== Vorliegender Text ==
· · · ·

Das Leben nach dem Burnout

Regina Heinrich ist mit dem Politiker Frank Heinrich verheiratet. Gemeinsam waren sie Offiziere bei der Heilsarmee, als dem gemeinsamen Lebenshaus der Einsturz drohte. Heute baut sie am Wohnhaus im Wahlkreis, während er sich im Deutschen Bundestag in Berlin für Menschenrechte und humanitäre Hilfe einsetzt.
Von PRO
Regina Heinrich hält Frank Heinrich bei seiner Arbeit als Politiker den Rücken frei
Das gelb gestrichene Haus mit Fachwerk ist nur über einen holprigen Feldweg erreichbar, etwa sieben Kilometer vom Stadtgebiet Chemnitz entfernt. Nichts lässt darauf schließen, dass hier ein Berufspolitiker mit seiner Familie lebt: Frank Heinrich sitzt seit 2009 im Bundestag. Seine Frau Regina renoviert und baut an ihrem Zuhause. Hand- und Heimwerken ist ihre Welt: „Gott hat Kreativität in den Menschen hineingelegt – es bereitet mir Freude, ich bin gerne kreativ“, sagt sie. Schon als Mädchen hat sie Kleider genäht. Im Flur liegen Werkzeuge, Schraubenzieher, Pinsel, eine Leiter lehnt an der Wand. Die Diele ist mit einem Fischernetz und Seesternen dekoriert. Die Sicherheitsdame, Hündin Lizzy, begrüßt die Gäste mit wachen Augen und wedelndem Schwanz. Heinrichs haben sie aus dem Tierheim geholt. Mit Sozialfällen kennen sich die ehemaligen Heilsarmee-Offiziere aus. Regina Heinrich ist in Lünen in Westfalen geboren. Sie wuchs zusammen mit zwei Brüdern auf und wusste sich früh zu wehren. „Schon immer habe ich auch in der Schule auf die Schwachen aufgepasst und auch Prügel eingesteckt für andere, weil die keiner verteidigt hat“, sagt sie. „Ich habe Dinge gesehen und dann auch gehandelt.“ Als Jugendliche hilft sie in einem Asylbewerberheim. Später findet sie den Glauben an Gott und bemerkt, dass der ihr für ihr Leben Kraft und Stärke gibt. Sie macht als junge Frau eine Ausbildung zur Hauswirtschafterin und 1987, mit 24 Jahren, heiratet sie Frank Heinrich. Der stammt aus Siegen, ist ein Jahr älter und studiert gerade im zweiten Semester Sozialpädagogik in Freiburg. Als er ein Praktikum bei der Heilsarmee absolviert, reift bei den jungen Leuten der Entschluss, sich dieser Gemeinde anzuschließen. „Da haben wir das erste Mal eine christliche Gemeinde erlebt, die nicht nur redet, sondern Hand anlegt; im Winter rausgeht und den Obdachlosen Decken und warme Getränke bringt. Das hat uns fasziniert.“ Fünf Jahre arbeiten beide als Angestellte für die Heilsarmee in einem Mitternachtscafé, sie betreut zusätzlich einen Second-Hand-Laden der Gemeinde.

· · · ·

== Datenauszug ==
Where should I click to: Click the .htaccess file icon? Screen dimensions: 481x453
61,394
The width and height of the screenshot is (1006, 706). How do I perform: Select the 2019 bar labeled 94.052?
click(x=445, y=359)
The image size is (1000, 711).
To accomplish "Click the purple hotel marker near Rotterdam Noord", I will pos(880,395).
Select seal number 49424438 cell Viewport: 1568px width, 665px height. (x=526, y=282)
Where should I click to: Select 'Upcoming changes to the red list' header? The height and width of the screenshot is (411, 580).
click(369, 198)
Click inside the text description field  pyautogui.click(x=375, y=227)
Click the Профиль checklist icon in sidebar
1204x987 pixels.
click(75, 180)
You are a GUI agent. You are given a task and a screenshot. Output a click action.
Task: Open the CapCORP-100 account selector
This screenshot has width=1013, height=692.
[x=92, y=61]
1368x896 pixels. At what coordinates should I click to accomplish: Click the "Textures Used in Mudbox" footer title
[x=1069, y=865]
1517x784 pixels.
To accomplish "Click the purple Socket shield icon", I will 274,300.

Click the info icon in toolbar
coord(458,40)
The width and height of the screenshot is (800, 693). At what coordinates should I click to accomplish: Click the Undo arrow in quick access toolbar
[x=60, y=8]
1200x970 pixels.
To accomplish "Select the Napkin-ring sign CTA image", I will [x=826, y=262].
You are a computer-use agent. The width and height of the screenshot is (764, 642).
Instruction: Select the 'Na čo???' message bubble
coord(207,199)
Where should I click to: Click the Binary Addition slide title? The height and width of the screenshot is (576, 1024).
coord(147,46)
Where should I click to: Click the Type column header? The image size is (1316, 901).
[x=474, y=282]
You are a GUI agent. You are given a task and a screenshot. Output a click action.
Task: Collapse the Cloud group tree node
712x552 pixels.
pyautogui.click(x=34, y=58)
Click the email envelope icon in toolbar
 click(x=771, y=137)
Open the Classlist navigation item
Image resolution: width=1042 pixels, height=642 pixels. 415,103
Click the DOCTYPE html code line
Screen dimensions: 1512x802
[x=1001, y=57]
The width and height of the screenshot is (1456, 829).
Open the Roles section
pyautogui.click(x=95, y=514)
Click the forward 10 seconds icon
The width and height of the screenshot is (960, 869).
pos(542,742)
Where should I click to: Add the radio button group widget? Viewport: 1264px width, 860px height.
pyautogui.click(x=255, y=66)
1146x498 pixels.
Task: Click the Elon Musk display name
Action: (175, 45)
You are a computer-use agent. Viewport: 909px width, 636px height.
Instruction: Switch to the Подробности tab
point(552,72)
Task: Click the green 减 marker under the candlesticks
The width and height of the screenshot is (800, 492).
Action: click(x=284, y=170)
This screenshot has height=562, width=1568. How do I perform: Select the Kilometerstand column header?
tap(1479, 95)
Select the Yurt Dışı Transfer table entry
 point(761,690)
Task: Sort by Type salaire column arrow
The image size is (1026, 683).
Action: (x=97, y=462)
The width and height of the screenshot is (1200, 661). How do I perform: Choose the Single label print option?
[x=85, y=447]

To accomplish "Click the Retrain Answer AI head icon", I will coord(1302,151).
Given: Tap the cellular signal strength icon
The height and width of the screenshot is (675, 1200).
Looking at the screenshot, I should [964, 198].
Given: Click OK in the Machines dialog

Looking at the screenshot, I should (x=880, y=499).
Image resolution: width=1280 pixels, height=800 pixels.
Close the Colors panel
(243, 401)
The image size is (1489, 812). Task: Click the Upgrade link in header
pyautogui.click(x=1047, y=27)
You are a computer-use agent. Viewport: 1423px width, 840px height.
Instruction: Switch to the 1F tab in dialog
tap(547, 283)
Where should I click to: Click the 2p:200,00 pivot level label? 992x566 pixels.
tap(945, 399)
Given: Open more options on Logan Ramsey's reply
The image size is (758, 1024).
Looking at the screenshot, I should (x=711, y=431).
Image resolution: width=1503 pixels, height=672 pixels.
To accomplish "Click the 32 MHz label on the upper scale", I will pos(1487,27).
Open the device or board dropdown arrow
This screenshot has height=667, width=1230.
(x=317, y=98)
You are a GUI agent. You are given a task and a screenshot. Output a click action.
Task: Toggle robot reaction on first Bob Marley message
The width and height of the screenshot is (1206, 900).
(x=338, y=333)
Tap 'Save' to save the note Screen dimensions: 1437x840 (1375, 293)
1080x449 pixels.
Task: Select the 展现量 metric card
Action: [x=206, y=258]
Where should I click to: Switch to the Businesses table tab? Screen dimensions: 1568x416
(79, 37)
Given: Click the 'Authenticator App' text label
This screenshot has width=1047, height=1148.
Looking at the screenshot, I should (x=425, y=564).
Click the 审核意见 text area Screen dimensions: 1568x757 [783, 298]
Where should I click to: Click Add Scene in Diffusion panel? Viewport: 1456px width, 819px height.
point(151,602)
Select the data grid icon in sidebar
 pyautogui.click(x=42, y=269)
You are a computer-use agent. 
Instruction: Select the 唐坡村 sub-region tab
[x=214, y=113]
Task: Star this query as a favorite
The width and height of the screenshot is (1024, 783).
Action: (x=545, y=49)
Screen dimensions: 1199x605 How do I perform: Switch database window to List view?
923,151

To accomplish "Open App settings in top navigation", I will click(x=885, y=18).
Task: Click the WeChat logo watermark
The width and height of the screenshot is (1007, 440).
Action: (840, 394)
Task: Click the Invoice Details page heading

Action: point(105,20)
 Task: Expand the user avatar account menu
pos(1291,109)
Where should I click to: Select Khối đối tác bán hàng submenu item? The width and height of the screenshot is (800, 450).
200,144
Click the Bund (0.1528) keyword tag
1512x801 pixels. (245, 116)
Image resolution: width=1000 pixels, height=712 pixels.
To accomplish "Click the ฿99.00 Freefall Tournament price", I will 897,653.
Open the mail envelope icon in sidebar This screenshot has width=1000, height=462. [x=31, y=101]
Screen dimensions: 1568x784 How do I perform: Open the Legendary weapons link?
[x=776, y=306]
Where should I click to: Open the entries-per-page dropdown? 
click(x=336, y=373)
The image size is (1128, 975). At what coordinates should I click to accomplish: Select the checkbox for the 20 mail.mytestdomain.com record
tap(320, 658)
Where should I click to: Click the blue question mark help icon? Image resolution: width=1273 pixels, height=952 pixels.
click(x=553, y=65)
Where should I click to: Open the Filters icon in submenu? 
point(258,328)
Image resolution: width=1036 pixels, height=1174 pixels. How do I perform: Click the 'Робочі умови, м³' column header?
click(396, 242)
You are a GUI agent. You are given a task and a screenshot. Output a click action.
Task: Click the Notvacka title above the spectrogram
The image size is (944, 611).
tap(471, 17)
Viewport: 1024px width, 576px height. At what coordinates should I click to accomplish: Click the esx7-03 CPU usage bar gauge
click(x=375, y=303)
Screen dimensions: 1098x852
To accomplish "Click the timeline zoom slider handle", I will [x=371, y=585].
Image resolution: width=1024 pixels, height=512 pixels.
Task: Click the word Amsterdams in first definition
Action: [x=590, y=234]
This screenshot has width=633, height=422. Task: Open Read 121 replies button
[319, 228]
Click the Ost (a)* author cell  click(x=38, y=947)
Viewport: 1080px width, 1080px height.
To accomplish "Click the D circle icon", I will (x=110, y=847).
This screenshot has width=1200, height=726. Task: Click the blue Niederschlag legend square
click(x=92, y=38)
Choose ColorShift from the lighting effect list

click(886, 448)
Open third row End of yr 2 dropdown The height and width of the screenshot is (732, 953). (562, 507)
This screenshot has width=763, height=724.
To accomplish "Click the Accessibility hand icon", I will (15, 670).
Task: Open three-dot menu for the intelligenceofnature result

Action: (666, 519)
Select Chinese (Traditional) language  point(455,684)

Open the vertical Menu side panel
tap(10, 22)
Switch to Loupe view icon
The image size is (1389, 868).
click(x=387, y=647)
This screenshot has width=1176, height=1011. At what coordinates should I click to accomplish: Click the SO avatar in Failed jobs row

· · · ·

== Aufgaben ==
A. Gib aus dem Text über Regina Heinrich alles von „Das Leben nach“ bis hinunter zu „humanitäre Hilfe einsetzt.“ wortgetreu wieder.
B. Stimmen diese Aussagen mit dem Text über Regina Heinrich überein? Antworte jeweils mit Ja oder Nein und zitiere die entscheidenden Worte des Textes wörtlich: (i) Regina Heinrich wurde in Siegen geboren. (ii) Frank Heinrich sitzt seit 2009 im Bundestag. (iii) Frank Heinrich ist ein Jahr jünger als seine Frau.

== Antworten ==
A.
Das Leben nach dem Burnout

Regina Heinrich ist mit dem Politiker Frank Heinrich verheiratet. Gemeinsam waren sie Offiziere bei der Heilsarmee, als dem gemeinsamen Lebenshaus der Einsturz drohte. Heute baut sie am Wohnhaus im Wahlkreis, während er sich im Deutschen Bundestag in Berlin für Menschenrechte und humanitäre Hilfe einsetzt.

B.
(i) Nein: „Regina Heinrich ist in Lünen in Westfalen geboren.“
(ii) Ja: „Frank Heinrich sitzt seit 2009 im Bundestag.“
(iii) Nein: „Der stammt aus Siegen, ist ein Jahr älter“